## INSTRUCTIONS TO FOLLOW
Lines in the material below that include "computer" need to be tallied; give the total alone.

--- INFORMATION SUPPLIED ---

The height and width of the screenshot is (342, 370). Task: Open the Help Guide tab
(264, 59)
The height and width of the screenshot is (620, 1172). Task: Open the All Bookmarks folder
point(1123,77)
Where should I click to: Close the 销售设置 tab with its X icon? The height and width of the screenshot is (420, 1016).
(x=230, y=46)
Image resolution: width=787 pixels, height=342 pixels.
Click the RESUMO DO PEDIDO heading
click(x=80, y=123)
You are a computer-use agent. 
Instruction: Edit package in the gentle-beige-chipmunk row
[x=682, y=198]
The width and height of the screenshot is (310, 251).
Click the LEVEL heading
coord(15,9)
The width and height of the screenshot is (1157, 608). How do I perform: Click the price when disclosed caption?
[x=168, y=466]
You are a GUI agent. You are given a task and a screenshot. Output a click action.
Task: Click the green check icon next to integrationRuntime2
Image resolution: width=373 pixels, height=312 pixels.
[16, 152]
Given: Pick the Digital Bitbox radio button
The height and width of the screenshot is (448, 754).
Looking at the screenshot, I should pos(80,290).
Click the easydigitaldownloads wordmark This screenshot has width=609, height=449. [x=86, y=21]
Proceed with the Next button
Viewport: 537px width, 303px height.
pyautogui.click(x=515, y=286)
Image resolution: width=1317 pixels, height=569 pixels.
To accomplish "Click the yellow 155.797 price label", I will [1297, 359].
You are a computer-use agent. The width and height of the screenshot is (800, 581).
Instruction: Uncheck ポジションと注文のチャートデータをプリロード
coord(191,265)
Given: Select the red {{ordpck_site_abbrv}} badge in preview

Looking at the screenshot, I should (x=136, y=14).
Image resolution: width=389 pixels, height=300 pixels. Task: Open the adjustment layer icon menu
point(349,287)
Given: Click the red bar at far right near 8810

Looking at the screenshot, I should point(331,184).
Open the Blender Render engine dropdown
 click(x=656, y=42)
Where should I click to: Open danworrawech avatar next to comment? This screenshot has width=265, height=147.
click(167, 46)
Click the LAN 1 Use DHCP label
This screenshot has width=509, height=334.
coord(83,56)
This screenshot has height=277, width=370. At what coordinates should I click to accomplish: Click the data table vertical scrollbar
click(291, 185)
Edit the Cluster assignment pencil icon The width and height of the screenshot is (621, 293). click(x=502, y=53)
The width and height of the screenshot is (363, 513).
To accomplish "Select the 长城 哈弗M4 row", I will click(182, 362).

---

## ANSWER SECTION
2